[Stored items from a collection]
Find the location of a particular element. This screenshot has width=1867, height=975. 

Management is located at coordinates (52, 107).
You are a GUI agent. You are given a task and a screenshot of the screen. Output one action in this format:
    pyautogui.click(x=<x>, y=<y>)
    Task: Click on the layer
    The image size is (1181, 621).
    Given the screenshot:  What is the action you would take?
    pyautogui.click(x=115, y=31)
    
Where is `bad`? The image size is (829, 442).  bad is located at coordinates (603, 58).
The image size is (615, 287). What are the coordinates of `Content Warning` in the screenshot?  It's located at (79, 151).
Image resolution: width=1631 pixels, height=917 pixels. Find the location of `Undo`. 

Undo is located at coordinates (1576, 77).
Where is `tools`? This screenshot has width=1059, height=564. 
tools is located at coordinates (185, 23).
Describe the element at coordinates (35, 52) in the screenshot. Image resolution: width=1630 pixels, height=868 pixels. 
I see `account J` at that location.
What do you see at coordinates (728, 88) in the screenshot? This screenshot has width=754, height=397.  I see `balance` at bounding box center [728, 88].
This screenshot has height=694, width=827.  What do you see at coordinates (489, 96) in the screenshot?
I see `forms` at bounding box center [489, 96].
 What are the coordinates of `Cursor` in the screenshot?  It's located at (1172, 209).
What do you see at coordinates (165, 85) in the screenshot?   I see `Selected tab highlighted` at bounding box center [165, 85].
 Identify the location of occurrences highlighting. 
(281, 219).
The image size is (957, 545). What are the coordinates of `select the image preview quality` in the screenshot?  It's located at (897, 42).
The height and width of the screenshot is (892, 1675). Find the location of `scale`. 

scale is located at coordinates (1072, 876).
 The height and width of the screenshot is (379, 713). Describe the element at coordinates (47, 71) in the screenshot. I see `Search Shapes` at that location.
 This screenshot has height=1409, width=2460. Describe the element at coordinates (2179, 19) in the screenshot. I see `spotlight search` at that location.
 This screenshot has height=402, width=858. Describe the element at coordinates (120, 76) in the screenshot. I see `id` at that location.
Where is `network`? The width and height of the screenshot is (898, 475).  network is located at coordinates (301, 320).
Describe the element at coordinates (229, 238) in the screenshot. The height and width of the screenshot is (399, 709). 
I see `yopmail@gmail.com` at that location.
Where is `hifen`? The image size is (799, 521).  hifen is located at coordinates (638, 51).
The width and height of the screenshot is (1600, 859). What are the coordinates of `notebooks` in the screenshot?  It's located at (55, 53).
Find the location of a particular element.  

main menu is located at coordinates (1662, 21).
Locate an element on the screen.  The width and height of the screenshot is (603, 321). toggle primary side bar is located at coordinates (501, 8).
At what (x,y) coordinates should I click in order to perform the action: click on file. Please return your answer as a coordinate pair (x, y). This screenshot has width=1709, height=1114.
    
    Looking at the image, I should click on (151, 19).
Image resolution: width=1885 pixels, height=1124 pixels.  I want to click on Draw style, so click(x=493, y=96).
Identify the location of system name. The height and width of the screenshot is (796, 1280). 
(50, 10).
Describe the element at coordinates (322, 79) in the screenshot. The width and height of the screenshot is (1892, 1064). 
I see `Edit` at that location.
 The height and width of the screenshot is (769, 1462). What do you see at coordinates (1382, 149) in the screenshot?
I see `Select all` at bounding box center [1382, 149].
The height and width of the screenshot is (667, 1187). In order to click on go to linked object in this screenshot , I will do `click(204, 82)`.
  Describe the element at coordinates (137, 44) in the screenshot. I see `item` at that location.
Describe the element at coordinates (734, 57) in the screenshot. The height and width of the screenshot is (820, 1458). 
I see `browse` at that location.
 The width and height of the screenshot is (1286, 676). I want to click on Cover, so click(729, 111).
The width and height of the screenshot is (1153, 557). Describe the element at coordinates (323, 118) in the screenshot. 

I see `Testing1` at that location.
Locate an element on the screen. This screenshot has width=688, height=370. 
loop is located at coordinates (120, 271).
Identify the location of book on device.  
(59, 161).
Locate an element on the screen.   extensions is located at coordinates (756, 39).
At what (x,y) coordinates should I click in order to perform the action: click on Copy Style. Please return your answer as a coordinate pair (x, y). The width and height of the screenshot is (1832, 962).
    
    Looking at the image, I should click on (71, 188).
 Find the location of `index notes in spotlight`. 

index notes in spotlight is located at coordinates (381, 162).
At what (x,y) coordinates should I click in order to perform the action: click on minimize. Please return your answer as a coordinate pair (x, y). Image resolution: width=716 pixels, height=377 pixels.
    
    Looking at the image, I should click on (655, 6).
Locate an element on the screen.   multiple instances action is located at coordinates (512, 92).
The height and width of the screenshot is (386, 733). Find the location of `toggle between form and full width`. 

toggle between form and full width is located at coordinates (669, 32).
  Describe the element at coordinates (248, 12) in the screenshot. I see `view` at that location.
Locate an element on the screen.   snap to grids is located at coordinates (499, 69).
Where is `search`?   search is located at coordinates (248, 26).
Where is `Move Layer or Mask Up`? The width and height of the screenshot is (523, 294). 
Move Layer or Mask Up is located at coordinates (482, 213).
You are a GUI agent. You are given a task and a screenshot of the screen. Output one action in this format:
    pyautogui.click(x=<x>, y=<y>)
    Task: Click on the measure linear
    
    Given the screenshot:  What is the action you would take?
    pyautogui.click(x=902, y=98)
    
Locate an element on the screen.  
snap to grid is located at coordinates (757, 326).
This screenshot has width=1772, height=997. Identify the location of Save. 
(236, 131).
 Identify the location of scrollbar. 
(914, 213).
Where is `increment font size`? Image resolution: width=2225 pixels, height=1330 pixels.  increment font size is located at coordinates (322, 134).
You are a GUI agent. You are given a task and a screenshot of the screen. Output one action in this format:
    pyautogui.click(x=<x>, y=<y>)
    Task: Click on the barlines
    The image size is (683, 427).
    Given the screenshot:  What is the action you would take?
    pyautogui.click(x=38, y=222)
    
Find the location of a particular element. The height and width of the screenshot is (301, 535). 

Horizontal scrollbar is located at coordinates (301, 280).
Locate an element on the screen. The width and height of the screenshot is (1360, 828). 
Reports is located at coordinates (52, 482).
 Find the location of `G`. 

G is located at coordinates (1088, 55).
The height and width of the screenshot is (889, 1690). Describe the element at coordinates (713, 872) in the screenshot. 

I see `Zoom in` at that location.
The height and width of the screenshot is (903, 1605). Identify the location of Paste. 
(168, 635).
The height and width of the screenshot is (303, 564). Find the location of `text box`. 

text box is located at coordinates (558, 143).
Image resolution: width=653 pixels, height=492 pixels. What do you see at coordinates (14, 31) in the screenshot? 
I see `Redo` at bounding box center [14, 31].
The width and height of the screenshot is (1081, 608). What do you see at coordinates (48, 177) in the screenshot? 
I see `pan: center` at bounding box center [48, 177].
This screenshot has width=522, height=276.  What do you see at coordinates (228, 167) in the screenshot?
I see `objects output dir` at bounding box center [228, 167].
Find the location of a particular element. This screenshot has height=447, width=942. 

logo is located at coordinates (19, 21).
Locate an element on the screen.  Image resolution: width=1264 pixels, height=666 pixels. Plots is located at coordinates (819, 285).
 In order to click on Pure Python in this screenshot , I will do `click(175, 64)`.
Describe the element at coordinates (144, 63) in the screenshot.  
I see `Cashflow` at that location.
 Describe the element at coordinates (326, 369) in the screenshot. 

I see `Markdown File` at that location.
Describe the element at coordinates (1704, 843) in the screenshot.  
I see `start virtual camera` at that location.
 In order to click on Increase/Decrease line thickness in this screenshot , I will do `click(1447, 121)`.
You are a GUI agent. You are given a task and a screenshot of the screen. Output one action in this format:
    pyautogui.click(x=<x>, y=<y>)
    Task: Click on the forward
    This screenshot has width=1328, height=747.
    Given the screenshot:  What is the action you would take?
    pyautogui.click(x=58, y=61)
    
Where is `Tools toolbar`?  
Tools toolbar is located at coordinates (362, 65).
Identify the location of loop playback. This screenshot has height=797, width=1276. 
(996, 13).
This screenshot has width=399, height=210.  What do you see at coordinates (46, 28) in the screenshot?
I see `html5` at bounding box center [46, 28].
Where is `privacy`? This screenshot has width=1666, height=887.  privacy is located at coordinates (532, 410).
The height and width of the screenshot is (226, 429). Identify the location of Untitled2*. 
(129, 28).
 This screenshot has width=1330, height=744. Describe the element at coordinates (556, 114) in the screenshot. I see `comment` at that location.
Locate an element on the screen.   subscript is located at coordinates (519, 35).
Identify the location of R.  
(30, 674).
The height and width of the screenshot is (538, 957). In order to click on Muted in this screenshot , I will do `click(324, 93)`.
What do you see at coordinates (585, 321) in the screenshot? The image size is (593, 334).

(SHORT PROBLEM):
Copy out, unchanged, the lines of the records from the line with "has width=1059, height=564." to the line with "What do you see at coordinates (728, 88)", including both of those lines.

(EXERCISE OUTPUT):
Where is `tools`? This screenshot has width=1059, height=564. 
tools is located at coordinates (185, 23).
Describe the element at coordinates (35, 52) in the screenshot. Image resolution: width=1630 pixels, height=868 pixels. 
I see `account J` at that location.
What do you see at coordinates (728, 88) in the screenshot? This screenshot has width=754, height=397.  I see `balance` at bounding box center [728, 88].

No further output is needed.